RECORDS —
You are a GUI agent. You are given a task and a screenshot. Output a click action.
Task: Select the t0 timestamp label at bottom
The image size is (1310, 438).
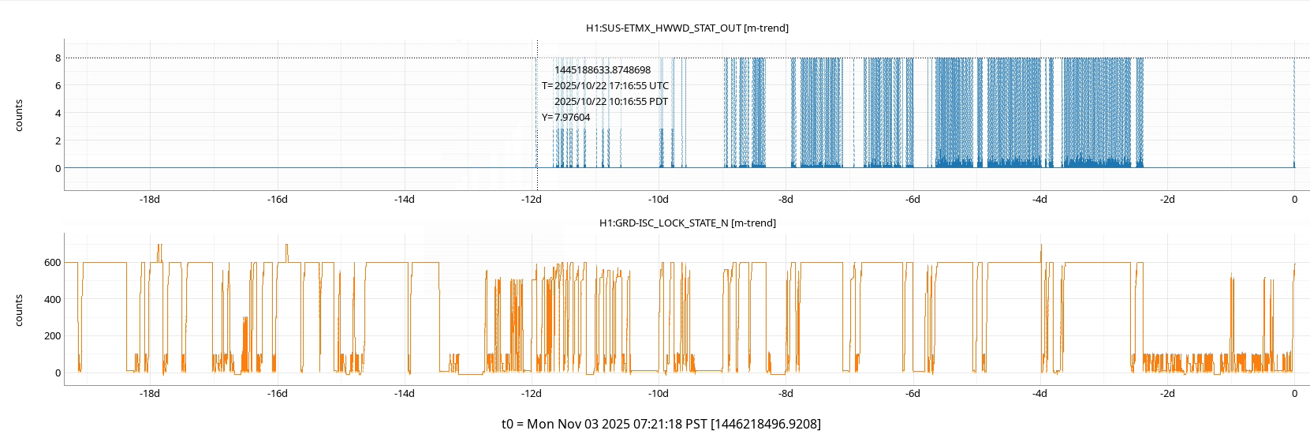click(x=661, y=424)
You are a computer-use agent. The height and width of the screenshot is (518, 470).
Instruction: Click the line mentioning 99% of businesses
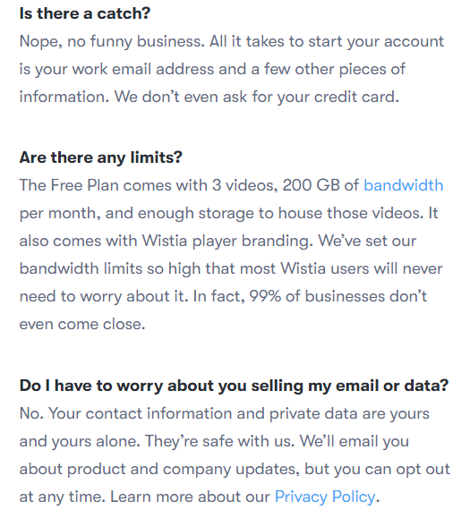224,296
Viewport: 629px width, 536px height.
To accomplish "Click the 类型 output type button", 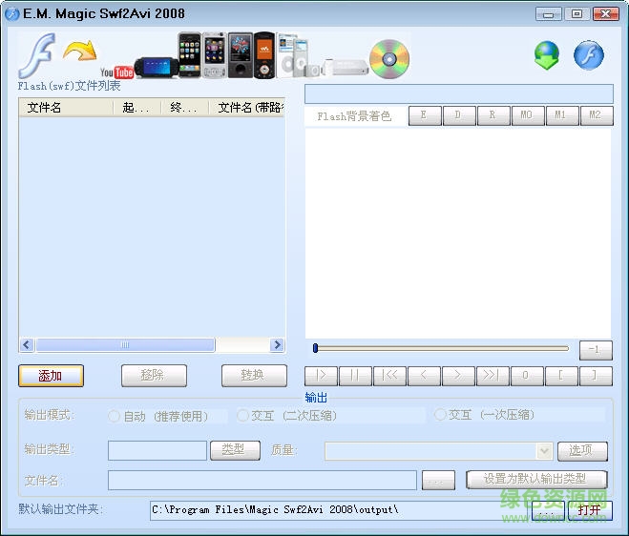I will click(234, 450).
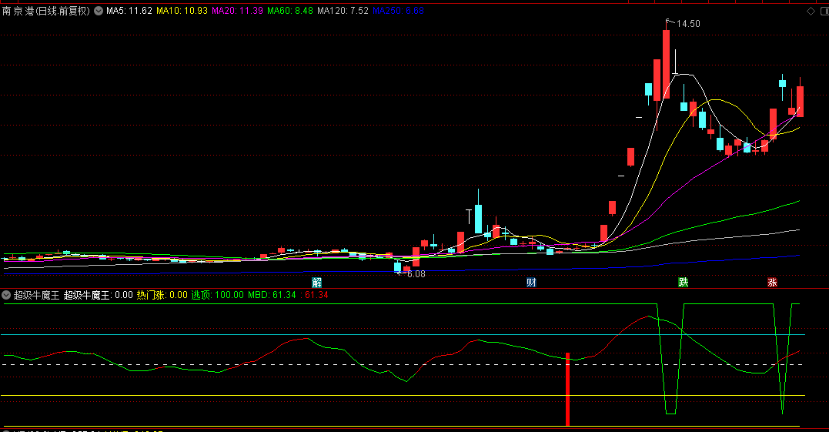Click the green 跌 event marker icon
The width and height of the screenshot is (829, 432).
coord(683,283)
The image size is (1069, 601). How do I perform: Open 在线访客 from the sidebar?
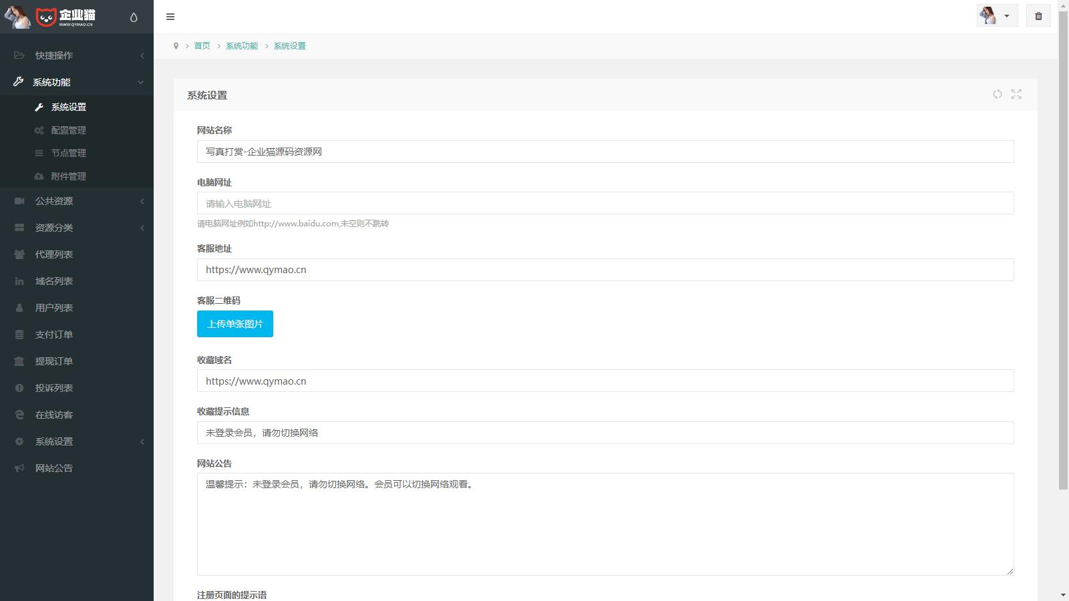click(x=53, y=415)
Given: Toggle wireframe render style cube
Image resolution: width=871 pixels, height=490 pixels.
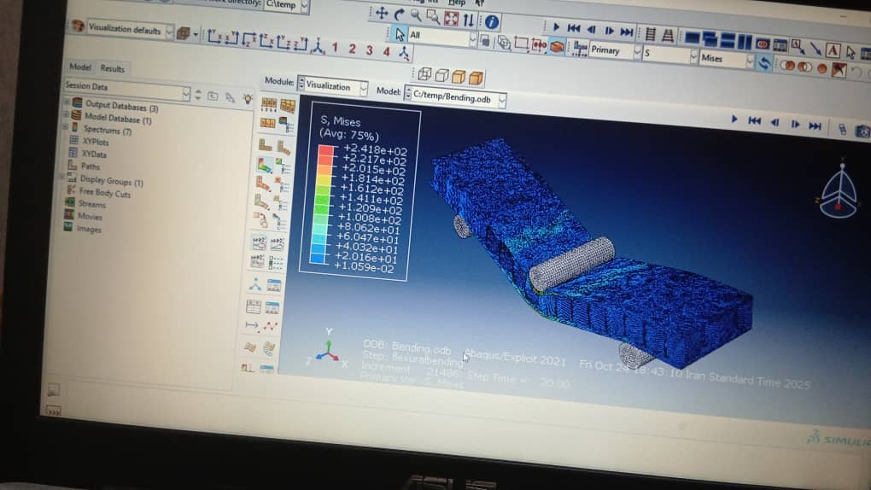Looking at the screenshot, I should 424,74.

TASK TO COMPLETE —
Every line above holding the string "agent" should be listed.

FINISHED TASK —
You are a GUI agent. You are given a task and a screenshot. Output a click action.
You are a computer-use agent. The height and width of the screenshot is (518, 470).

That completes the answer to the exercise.